There does appear to be a component of trans-related risk within sex work. According to “Gender, Race, and Risk: Intersectional Risk Management in the Sale of Sex Online” in The Journal of Sex Research, "Background risks, such as limited access to health care, structural and legal discrimination, social stigma, lack of social support, and rejection by friends and family result in an increased likelihood of homelessness and unemployment […and] contribute to higher instances of survival and transactional sex, which are associated with increased experience of violence, drug use, and an increased likelihood of contracting HIV.”

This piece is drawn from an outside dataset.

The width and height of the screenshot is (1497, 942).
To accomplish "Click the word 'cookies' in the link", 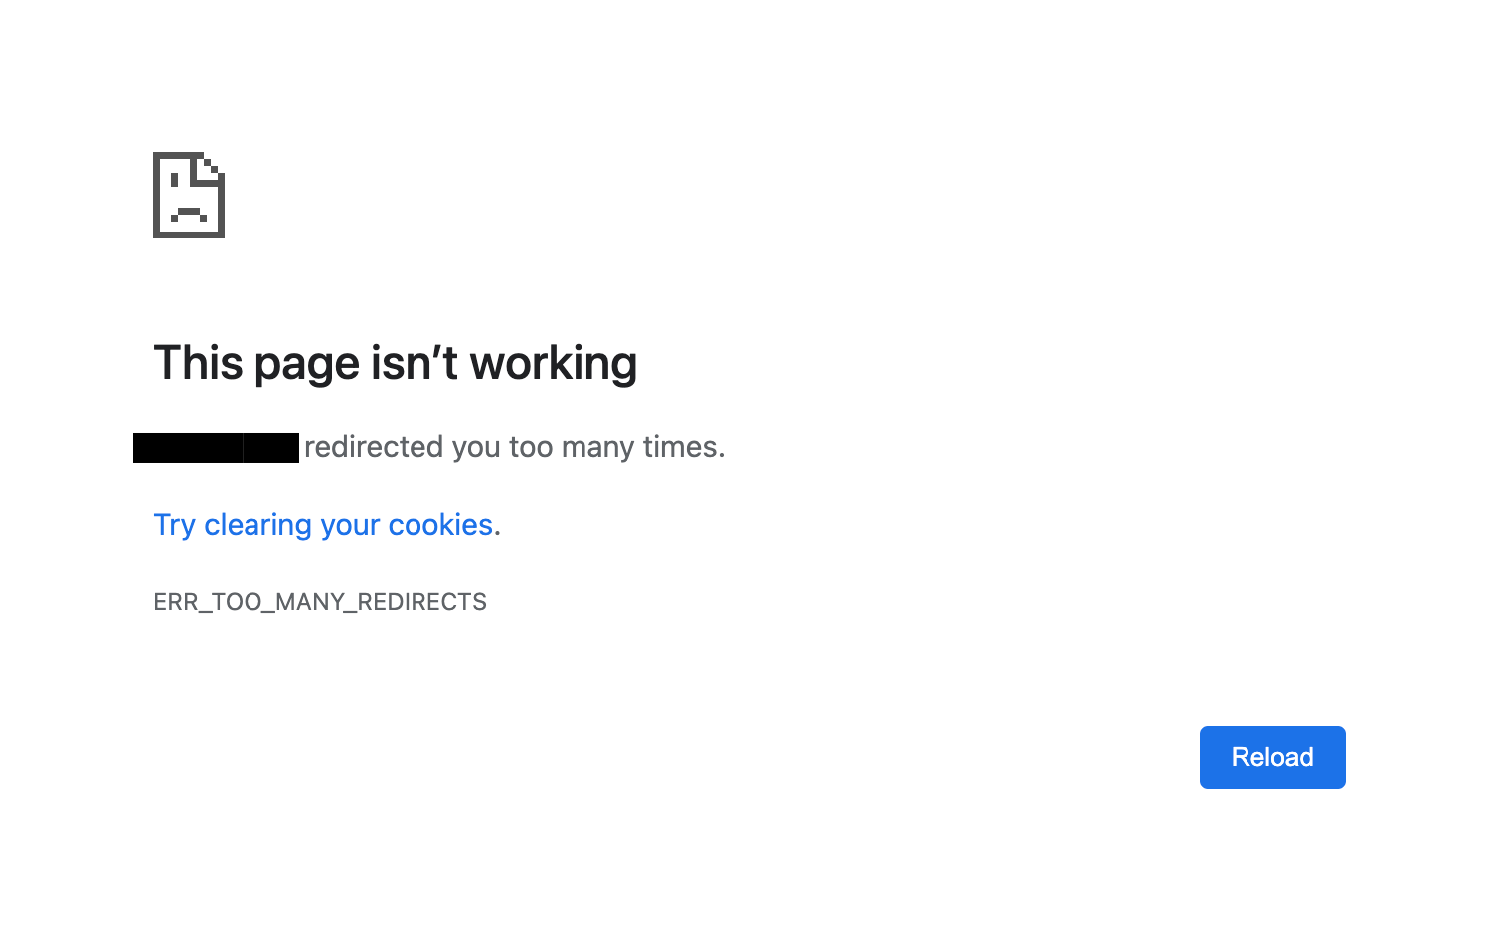I will click(440, 525).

But if these issues are the true dangers, then the solution must be to fight against a system in which those at risk can fall through the cracks. Such a system will never be safe for trans people, even if transphobia is minimized. If we can’t protect the most vulnerable among us, then it’s clear who we truly care about.

While researching, I saw a post about TDOR on the Facebook page of an acquaintance, a white trans man living in Central Europe. Of these trans people who died, he said, “They could have been me.” But that wasn’t true. That’s not what’s happening. Neither he nor I are anywhere near the risk the majority of these women are facing.

The culture we have created around TDOR supports the fear felt by people like us. Articles on trans murders in the US, regardless of whether the motivations behind the killings are known, generally launch right into explanations of the trans murder epidemic, often spending more time on that than the case itself The messaging is usually vague, sometimes paying lip service to black trans women in the sex industry. But the impression it leaves is clear: this is happening to trans people because they are trans. No wonder we have such a distorted impression.

It’s not us at all. Not only have we been living in this fear, the same fear which told me I wouldn’t live to see 36, but we have been appropriating a violence which is not happening to us.

Yet make no mistake — this is a good fight. These people's lives are absolutely worth fighting for. I don’t want to disregard the names on the TDOR list, even if I’m giving up on TDOR itself. These murders are unjust, a symptom of a systemic failure to provide support for the country’s most vulnerable. Knowing what I know now, I feel empowered. I realise I’m not a victim, at least not to the degree I thought I was. The weight on my shoulders is lifted; I have room to move and power to act.

And knowing where to bring the fight, I can achieve far more than any candlelit vigil.